-- Exercise material follows --
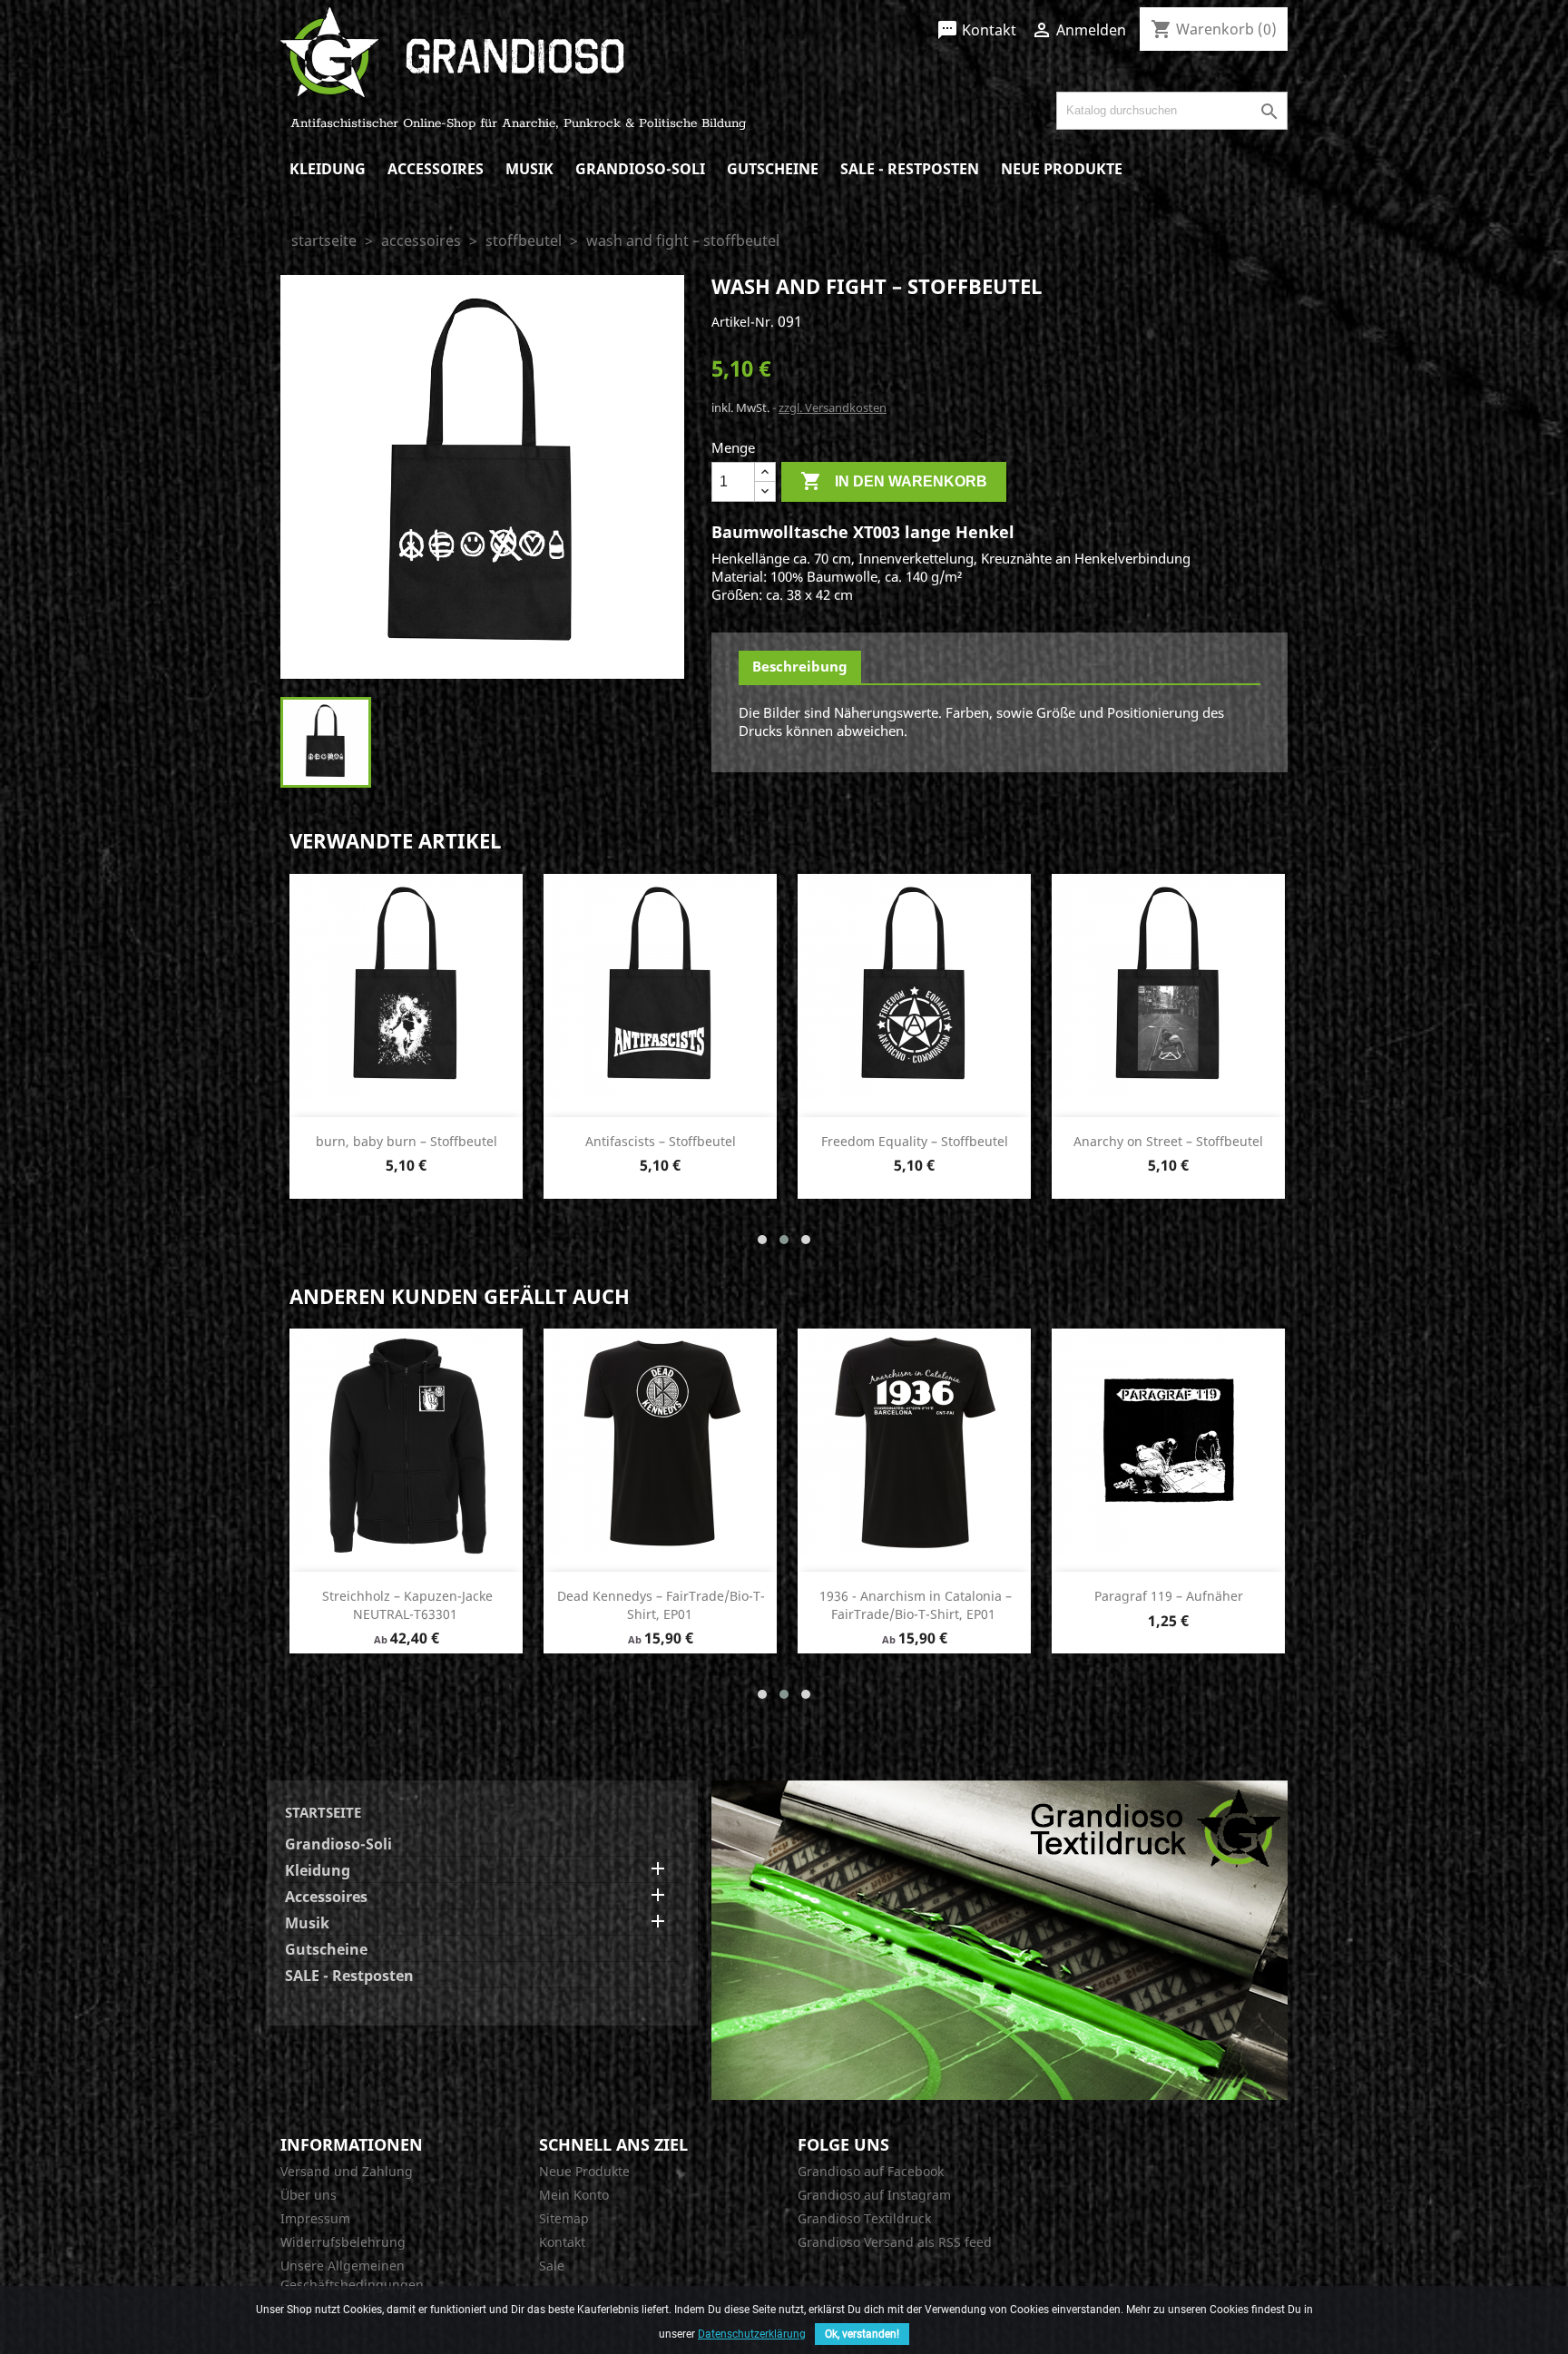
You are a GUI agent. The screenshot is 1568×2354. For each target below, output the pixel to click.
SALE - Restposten (909, 169)
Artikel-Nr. (742, 321)
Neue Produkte (1061, 169)
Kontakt (976, 30)
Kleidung (327, 169)
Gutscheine (772, 169)
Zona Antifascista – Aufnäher (914, 1595)
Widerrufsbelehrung (343, 2242)
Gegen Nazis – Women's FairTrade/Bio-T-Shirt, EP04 (405, 1605)
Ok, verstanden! (862, 2334)
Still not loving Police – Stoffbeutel (660, 1141)
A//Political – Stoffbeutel (914, 1141)
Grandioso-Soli (640, 169)
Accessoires (435, 169)
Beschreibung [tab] (800, 666)
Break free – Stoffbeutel (406, 1141)
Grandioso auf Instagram (874, 2194)
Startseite (323, 1812)
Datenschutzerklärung (752, 2334)
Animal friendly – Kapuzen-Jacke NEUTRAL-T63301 (662, 1605)
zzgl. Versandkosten (833, 407)
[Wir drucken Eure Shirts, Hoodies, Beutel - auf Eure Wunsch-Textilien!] (999, 1938)
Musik (529, 169)
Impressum (315, 2218)
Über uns (308, 2194)
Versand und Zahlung (346, 2171)
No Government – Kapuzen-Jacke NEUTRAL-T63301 (1169, 1605)
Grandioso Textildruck (864, 2218)
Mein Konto (574, 2194)
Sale (551, 2265)
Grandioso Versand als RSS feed (895, 2242)
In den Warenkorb (893, 481)
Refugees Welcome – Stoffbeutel (1168, 1141)
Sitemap (564, 2218)
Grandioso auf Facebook (871, 2171)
-- Exercise material concluded --
» Your goal
Beginning with the first line of the records above, extract each line exactly through the line that holds "Gutscheine (772, 169)", both ends included. Omit pictures.

» Output of the exercise
You are a GUI agent. The screenshot is 1568×2354. For each target below, output the pixel to click.
SALE - Restposten (909, 169)
Artikel-Nr. (742, 321)
Neue Produkte (1061, 169)
Kontakt (976, 30)
Kleidung (327, 169)
Gutscheine (772, 169)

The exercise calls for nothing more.